Advice from the Expert: The Art of the Résumé

Alumni Society - Advice from the Expert - Fall 2012

For some, the purpose of the résumé is to provide, in detail, the inner sanctum of their being. Although interesting to the writer, this isn’t always what a future boss wants to read. The résumé is not the place to share middle school honors. The purpose of the document is to land an interview, and the interview will (hopefully!) land you the job. Consider this: Employers generally make a judgment about your résumé in five seconds. If they receive more than 200 applications for one position, all your résumé is going to get is a quick scan, so you had better stand out. Here are a few tips to help you do just that.

Back It Up

Instead of creating a long (and boring) list of all your qualities (e.g., disciplined, creative, problem-solver), give real examples of how you have applied those qualities to your work.

Word it Right

Tailor your skills and experiences to the job by reusing the language provided in the job description. Stay away from phrases like “duties included” and “responsible for.” Think action. Use words like “developed,” “created,” “engaged,” “handled,” and “managed.”

Numbers are Your Friends

Don’t merely mention that you increased the annual revenues of your division. Instead, say that you increased them by $100,000, by 78 percent, and so on.

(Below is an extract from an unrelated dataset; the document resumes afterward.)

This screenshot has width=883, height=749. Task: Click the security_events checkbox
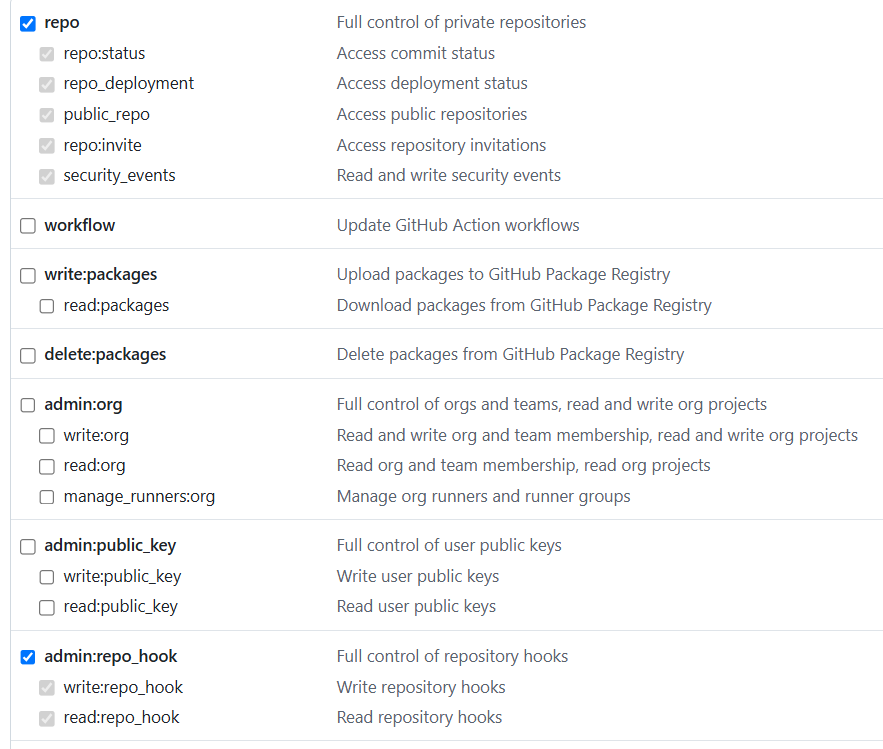pos(47,176)
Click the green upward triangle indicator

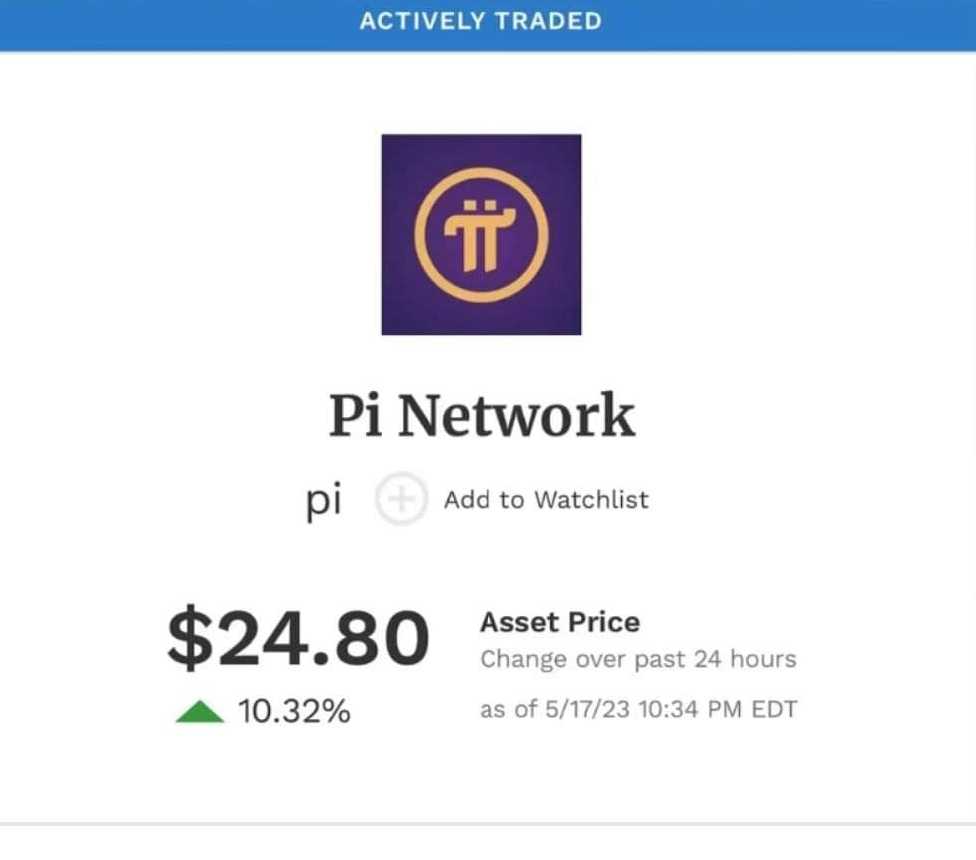pyautogui.click(x=199, y=711)
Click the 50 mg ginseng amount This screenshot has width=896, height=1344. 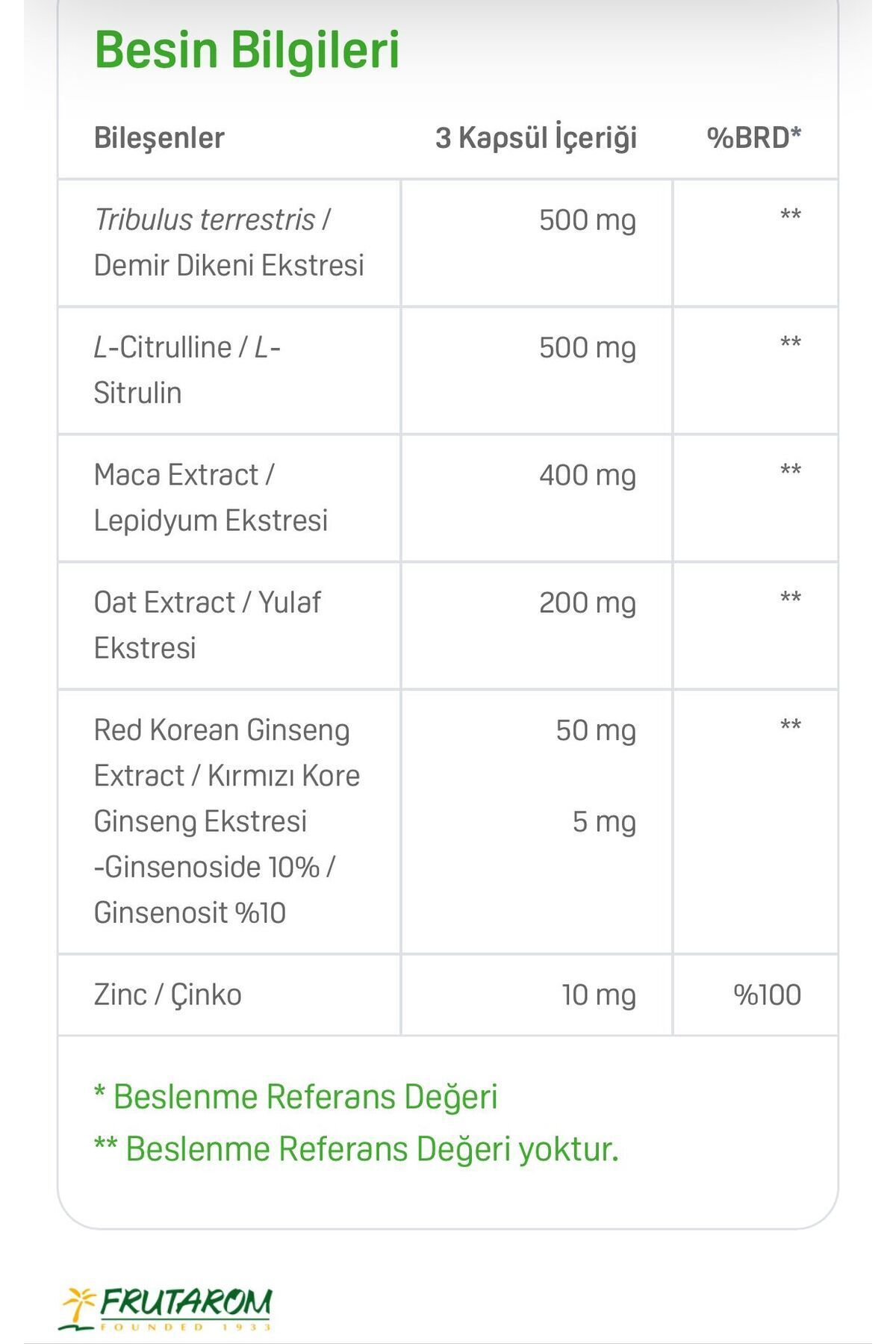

Proofread it twice (okay, three times) … at least. 

Believe it or not, a perfectly presented résumé will get you in the door, but one typo can send your application fluttering to the “circular file.”

Looks Matter

Most employers and recruiting specialists say that résumés should be no longer than one or two pages. (That said, your occupation, industry, and years of experience will dictate the length.) The smallest font size you should use is 11 points, but 12 is probably safer. And remember, no employer will have the time (or patience) to read long paragraphs of text. Use bullet points to list your accomplishments. And, speaking of style, do not go out on a limb trying to be creative. You might think embedded little flowers will cheer up the document or folding your résumé into a paper airplane might prove you can soar above the competition. Clever ideas? Sure. Effective? Not so much.

No Pictures, Please

Unless you are a super model applying for such a position, no pictures! We know you’re good-looking, but unless you are applying for a position where physical traits are important (e.g., modeling, acting, and so on), don’t even think about it.

One Résumé Fits All? Not Really.

A common mistake is to create one résumé and send it to all the openings a job-seeker can find. Tailor your résumé to each position. This goes for your cover letter, too.

Don’t Lie.

Seems like a no-brainer, but you would be amused, even shocked, to discover the number of people who lie in their résumés. Lying could cost you the job and your credibility. Don’t do it.